--- GOAL OF THE EXERCISE ---
Without the pictures, copy all of the data exactly.

--- Stored data ---
= = =

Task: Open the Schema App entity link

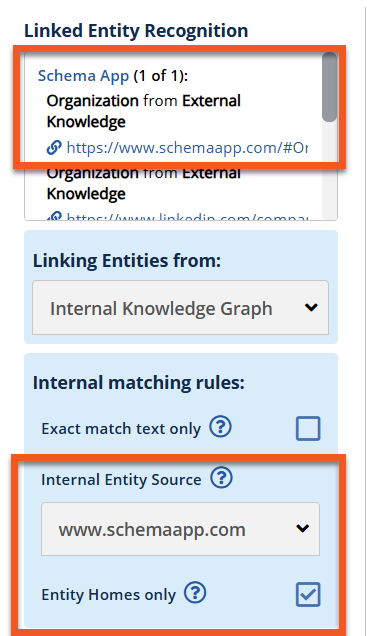Action: 84,76
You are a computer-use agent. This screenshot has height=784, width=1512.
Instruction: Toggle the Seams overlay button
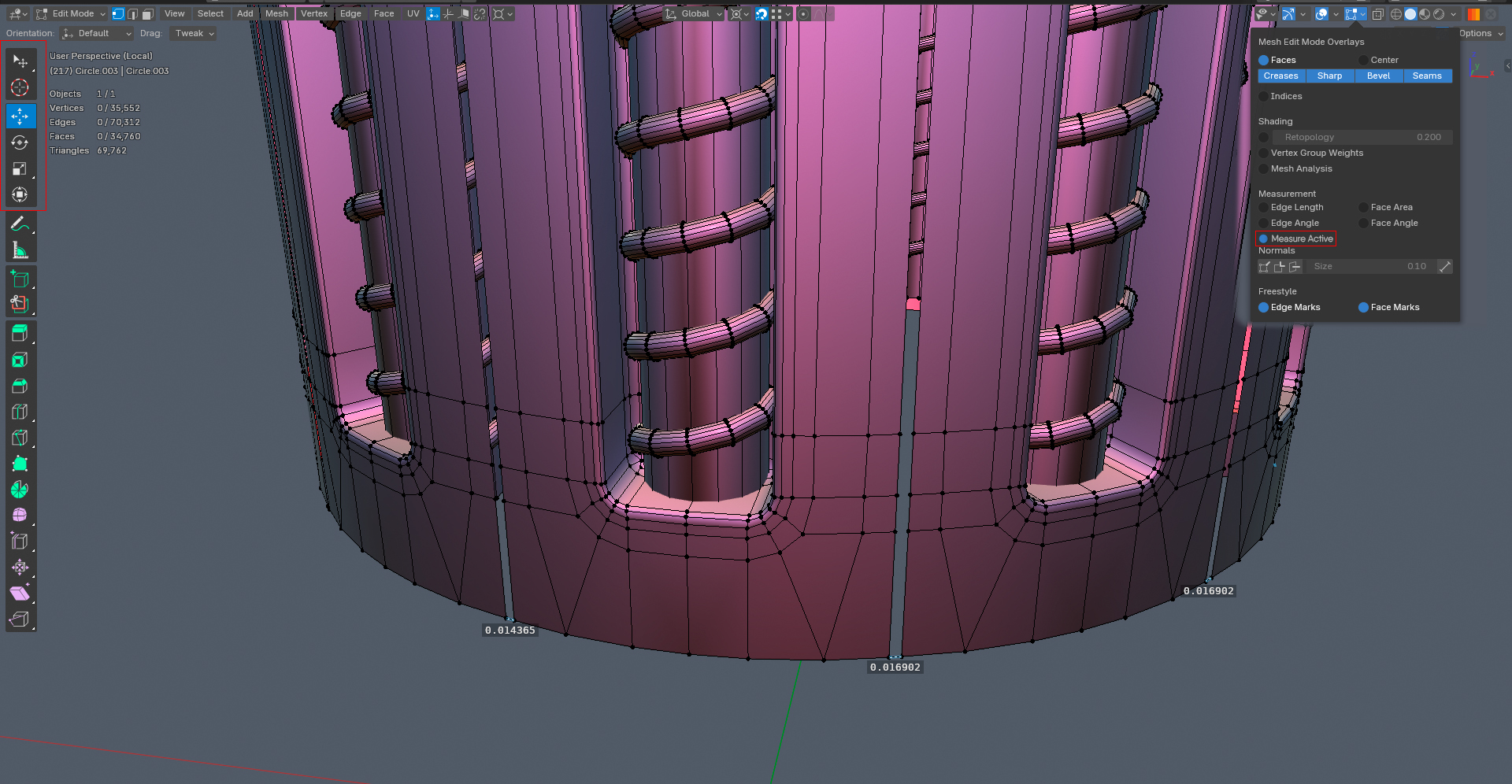pyautogui.click(x=1427, y=76)
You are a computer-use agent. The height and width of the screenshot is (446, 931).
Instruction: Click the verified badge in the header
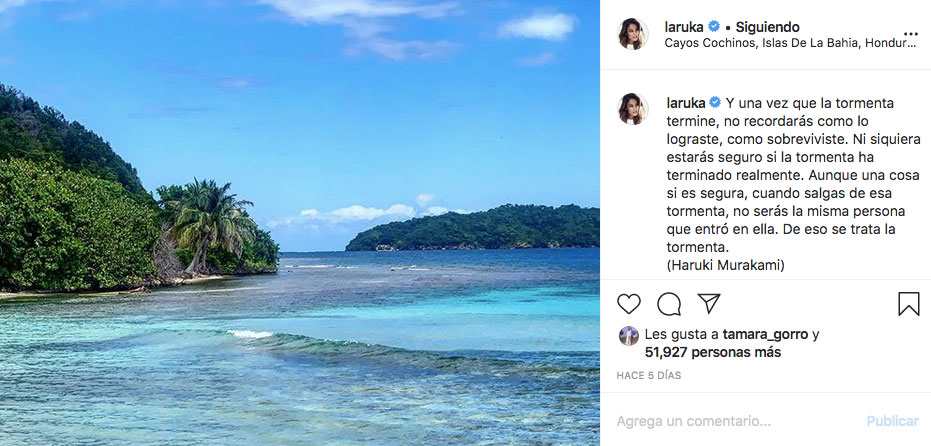pyautogui.click(x=714, y=27)
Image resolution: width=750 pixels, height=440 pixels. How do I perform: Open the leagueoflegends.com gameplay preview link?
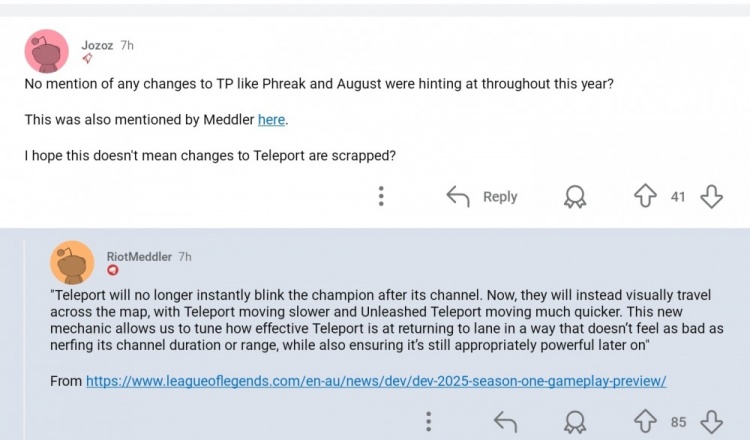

= = =

--- ANSWER SECTION ---
Task: Open the Schema App entity link

Action: 84,76
You are a computer-use agent. This screenshot has height=784, width=1512.
Instruction: Toggle the Seams overlay button
pyautogui.click(x=1427, y=76)
You are a computer-use agent. The height and width of the screenshot is (446, 931).
Instruction: Click the verified badge in the header
pyautogui.click(x=714, y=27)
Image resolution: width=750 pixels, height=440 pixels. How do I perform: Open the leagueoflegends.com gameplay preview link?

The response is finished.